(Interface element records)
===

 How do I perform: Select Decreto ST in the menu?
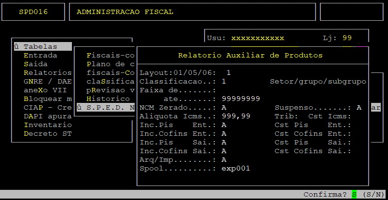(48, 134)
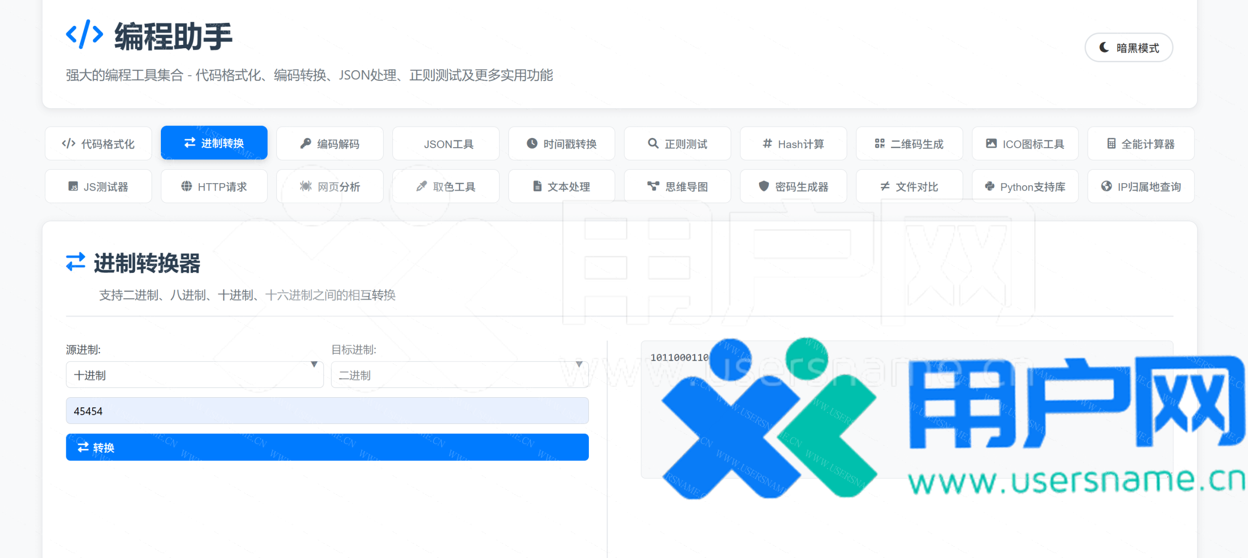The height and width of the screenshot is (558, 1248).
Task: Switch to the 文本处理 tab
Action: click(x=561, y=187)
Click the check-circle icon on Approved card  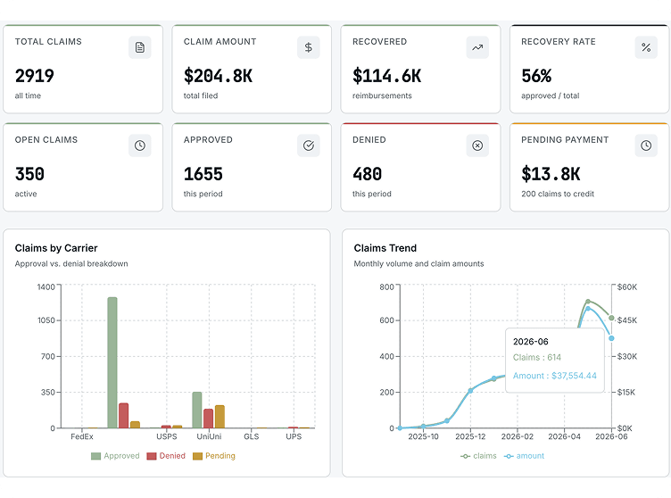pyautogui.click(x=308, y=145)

===

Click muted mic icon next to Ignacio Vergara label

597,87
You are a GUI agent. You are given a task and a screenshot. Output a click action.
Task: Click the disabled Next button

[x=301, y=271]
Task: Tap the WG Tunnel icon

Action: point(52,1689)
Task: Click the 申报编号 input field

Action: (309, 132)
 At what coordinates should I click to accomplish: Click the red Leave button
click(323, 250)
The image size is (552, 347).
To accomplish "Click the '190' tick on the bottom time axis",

===

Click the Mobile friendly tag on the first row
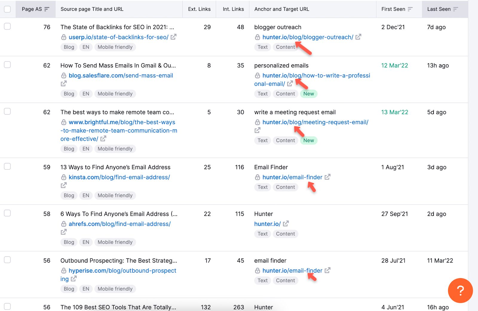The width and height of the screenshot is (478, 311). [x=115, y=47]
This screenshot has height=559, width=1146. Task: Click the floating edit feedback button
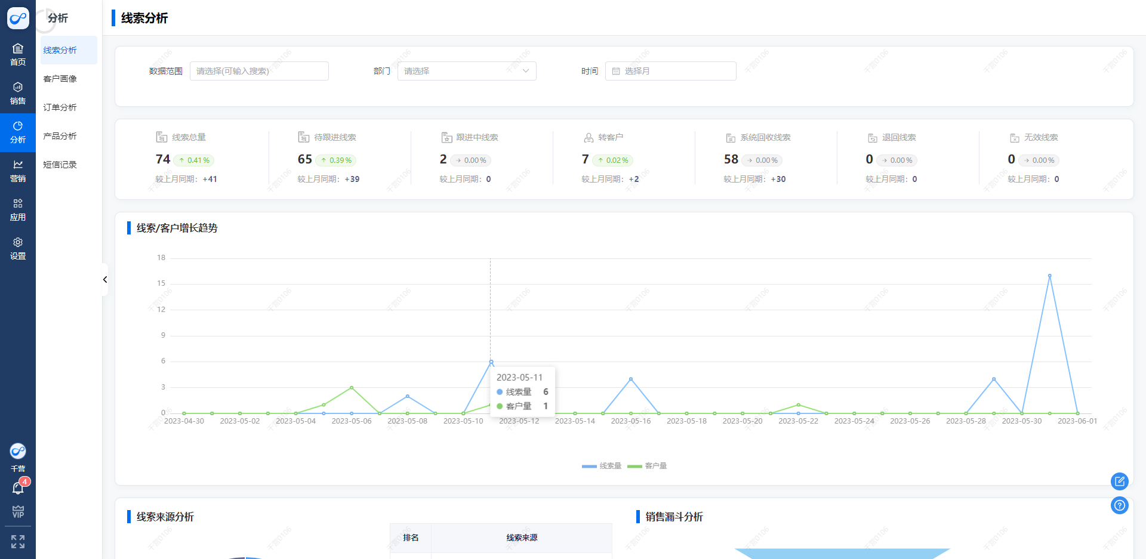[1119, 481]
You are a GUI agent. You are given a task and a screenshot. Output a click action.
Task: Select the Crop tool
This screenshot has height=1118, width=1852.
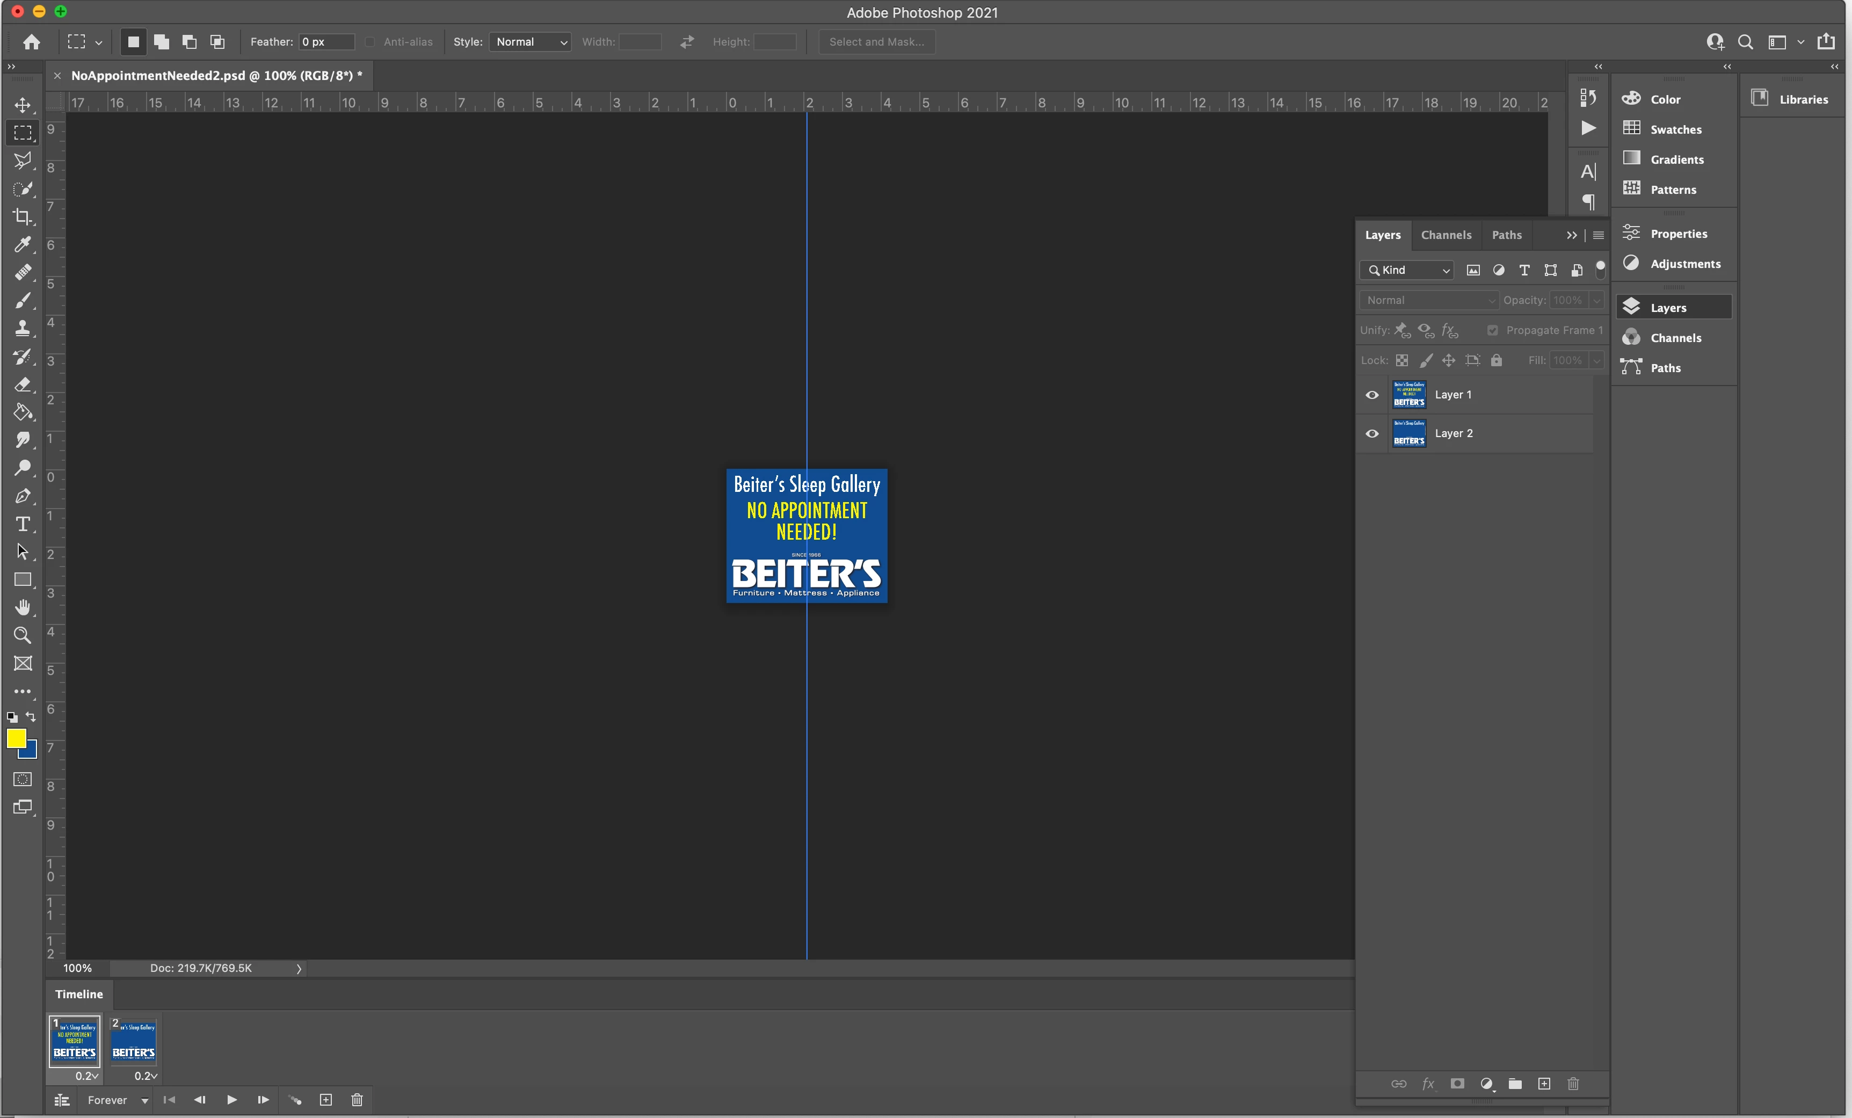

===

Please arrange the stretch of the records from the line that contains "The image size is (552, 347)." through the line that contains "the '190' tick" as a Markdown table with a Num column for the row number and a Content column for the line, leaving out blank lines.

| Num | Content |
|---|---|
| 1 | The image size is (552, 347). |
| 2 | To accomplish "Click the '190' tick on the bottom time axis", |